Reform rabbis were urged to “exercise moral leadership” on today’s issues.
Rabbi Peter Knobel, the president of the Central Conference of American Rabbis, on Monday said the movement’s rabbis should discuss the presidential race with their congregations, including the “moral tragedy” of the Iraq war, the need for universal health care and the pressing need for peace in the Middle East.
Knobel was speaking at the CCAR’s national convention in Cincinnati. More than 450 rabbis from the 1.5 million-member American Reform community, the largest Jewish denomination, are attending the four-day gathering.
“We have an important role in bringing the insights of Judaism to bear on the great issues of today,” Knobel said at CCAR’s 119th convention. Adding that he hoped Protestant, Catholic and Muslim clergy would speak to their congregations as well, he said, “Often religion is decried as irrelevant.

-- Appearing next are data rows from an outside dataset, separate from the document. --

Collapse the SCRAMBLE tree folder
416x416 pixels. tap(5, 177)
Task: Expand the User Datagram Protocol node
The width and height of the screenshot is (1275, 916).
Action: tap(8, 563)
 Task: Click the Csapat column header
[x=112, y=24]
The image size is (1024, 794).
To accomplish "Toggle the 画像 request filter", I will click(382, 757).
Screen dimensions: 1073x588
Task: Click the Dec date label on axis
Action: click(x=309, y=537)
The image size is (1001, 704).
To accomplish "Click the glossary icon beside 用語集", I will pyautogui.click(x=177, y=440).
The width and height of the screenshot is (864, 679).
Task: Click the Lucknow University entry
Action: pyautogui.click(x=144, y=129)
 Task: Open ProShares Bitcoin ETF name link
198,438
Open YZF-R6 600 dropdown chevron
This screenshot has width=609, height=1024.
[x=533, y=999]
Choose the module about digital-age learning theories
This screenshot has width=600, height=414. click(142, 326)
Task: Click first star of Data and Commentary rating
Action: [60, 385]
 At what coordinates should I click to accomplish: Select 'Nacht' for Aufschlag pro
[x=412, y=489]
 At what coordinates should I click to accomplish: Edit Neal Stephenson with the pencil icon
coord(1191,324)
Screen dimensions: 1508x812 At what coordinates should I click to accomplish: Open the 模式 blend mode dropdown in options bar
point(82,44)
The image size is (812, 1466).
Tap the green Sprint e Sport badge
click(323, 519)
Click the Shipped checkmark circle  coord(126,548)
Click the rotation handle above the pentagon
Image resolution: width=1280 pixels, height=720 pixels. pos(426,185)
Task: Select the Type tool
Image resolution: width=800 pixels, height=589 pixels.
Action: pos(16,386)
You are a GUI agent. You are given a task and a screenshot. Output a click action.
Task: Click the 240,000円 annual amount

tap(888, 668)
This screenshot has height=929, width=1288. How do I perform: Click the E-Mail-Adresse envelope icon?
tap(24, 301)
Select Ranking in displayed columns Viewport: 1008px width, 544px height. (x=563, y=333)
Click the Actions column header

Quite the contrary, our moral values should be heard by all.”
Rabbis should not, however, show favoritism toward any candidate.
“We must remain politically neutral,” Knobel said.
Knobel blasted the Iraq war, saying it is “eating the flesh of our country” even as it is “killing and maiming thousands, alienating the Muslim world and wasting resources that would make for a safer, more secure and just world.” He also warned against the growing disconnect between Israel and North American Jewry, calling it “a virus.”
Later Monday, the conference was to consider intermarriage, particularly the thorny issue of whether Reform rabbis should officiate at interfaith weddings.